Goal of the exercise:
Copy out every one of the items below, keeping each line exactly as it appears.

Word and element location data
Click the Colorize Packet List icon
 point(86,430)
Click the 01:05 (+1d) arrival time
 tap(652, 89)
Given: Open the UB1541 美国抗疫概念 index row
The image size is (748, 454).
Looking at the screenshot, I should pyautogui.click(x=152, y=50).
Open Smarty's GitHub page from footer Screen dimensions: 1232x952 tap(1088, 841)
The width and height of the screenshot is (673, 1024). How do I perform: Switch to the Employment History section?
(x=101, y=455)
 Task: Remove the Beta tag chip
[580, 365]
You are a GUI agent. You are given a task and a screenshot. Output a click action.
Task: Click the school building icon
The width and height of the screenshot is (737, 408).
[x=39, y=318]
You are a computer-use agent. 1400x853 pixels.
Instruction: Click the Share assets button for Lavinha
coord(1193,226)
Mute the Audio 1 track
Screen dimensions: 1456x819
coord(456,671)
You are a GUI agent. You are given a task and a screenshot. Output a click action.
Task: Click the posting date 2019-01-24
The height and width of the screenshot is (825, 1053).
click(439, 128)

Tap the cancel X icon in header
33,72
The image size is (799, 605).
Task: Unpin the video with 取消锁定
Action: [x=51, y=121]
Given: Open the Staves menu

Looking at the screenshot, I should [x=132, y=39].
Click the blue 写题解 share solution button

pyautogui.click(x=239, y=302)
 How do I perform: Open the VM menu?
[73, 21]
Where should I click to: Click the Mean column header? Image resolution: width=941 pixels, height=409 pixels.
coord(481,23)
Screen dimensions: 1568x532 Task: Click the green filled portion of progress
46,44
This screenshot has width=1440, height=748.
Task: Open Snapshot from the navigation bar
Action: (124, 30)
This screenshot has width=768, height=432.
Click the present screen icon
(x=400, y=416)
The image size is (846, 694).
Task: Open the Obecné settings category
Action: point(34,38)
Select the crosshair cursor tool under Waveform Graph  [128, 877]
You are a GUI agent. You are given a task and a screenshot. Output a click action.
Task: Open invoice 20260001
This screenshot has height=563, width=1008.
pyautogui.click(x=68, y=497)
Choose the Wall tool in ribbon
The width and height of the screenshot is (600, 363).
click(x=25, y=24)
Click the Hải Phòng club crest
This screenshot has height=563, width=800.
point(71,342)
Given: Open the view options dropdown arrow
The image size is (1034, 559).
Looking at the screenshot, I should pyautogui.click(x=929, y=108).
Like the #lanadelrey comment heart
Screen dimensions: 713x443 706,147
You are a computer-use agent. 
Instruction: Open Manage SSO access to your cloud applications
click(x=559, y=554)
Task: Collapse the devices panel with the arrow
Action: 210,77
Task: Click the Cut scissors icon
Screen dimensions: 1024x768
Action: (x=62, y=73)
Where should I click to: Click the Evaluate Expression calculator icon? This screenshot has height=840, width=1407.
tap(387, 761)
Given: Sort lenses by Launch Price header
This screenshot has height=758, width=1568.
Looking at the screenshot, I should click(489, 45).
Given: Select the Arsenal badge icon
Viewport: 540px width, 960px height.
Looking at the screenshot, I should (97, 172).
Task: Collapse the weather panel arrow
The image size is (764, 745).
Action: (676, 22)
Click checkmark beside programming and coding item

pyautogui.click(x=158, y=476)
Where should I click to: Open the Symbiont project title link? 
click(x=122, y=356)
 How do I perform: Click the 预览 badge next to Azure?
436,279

Expected answer:
Click the Colorize Packet List icon
 point(86,430)
Click the 01:05 (+1d) arrival time
 tap(652, 89)
Given: Open the UB1541 美国抗疫概念 index row
The image size is (748, 454).
Looking at the screenshot, I should pyautogui.click(x=152, y=50).
Open Smarty's GitHub page from footer Screen dimensions: 1232x952 tap(1088, 841)
The width and height of the screenshot is (673, 1024). How do I perform: Switch to the Employment History section?
(x=101, y=455)
 Task: Remove the Beta tag chip
[580, 365]
You are a GUI agent. You are given a task and a screenshot. Output a click action.
Task: Click the school building icon
The width and height of the screenshot is (737, 408).
[x=39, y=318]
You are a computer-use agent. 1400x853 pixels.
Instruction: Click the Share assets button for Lavinha
coord(1193,226)
Mute the Audio 1 track
Screen dimensions: 1456x819
coord(456,671)
You are a GUI agent. You are given a task and a screenshot. Output a click action.
Task: Click the posting date 2019-01-24
The height and width of the screenshot is (825, 1053).
click(439, 128)

Tap the cancel X icon in header
33,72
The image size is (799, 605).
Task: Unpin the video with 取消锁定
Action: [x=51, y=121]
Given: Open the Staves menu

Looking at the screenshot, I should [x=132, y=39].
Click the blue 写题解 share solution button

pyautogui.click(x=239, y=302)
 How do I perform: Open the VM menu?
[73, 21]
Where should I click to: Click the Mean column header? Image resolution: width=941 pixels, height=409 pixels.
coord(481,23)
Screen dimensions: 1568x532 Task: Click the green filled portion of progress
46,44
This screenshot has width=1440, height=748.
Task: Open Snapshot from the navigation bar
Action: (124, 30)
This screenshot has width=768, height=432.
Click the present screen icon
(x=400, y=416)
The image size is (846, 694).
Task: Open the Obecné settings category
Action: point(34,38)
Select the crosshair cursor tool under Waveform Graph  [128, 877]
You are a GUI agent. You are given a task and a screenshot. Output a click action.
Task: Open invoice 20260001
This screenshot has height=563, width=1008.
pyautogui.click(x=68, y=497)
Choose the Wall tool in ribbon
The width and height of the screenshot is (600, 363).
click(x=25, y=24)
Click the Hải Phòng club crest
This screenshot has height=563, width=800.
point(71,342)
Given: Open the view options dropdown arrow
The image size is (1034, 559).
Looking at the screenshot, I should pyautogui.click(x=929, y=108).
Like the #lanadelrey comment heart
Screen dimensions: 713x443 706,147
You are a computer-use agent. 
Instruction: Open Manage SSO access to your cloud applications
click(x=559, y=554)
Task: Collapse the devices panel with the arrow
Action: 210,77
Task: Click the Cut scissors icon
Screen dimensions: 1024x768
Action: (x=62, y=73)
Where should I click to: Click the Evaluate Expression calculator icon? This screenshot has height=840, width=1407.
tap(387, 761)
Given: Sort lenses by Launch Price header
This screenshot has height=758, width=1568.
Looking at the screenshot, I should click(489, 45).
Given: Select the Arsenal badge icon
Viewport: 540px width, 960px height.
Looking at the screenshot, I should (97, 172).
Task: Collapse the weather panel arrow
The image size is (764, 745).
Action: (676, 22)
Click checkmark beside programming and coding item

pyautogui.click(x=158, y=476)
Where should I click to: Open the Symbiont project title link? 
click(x=122, y=356)
 How do I perform: Click the 预览 badge next to Azure?
436,279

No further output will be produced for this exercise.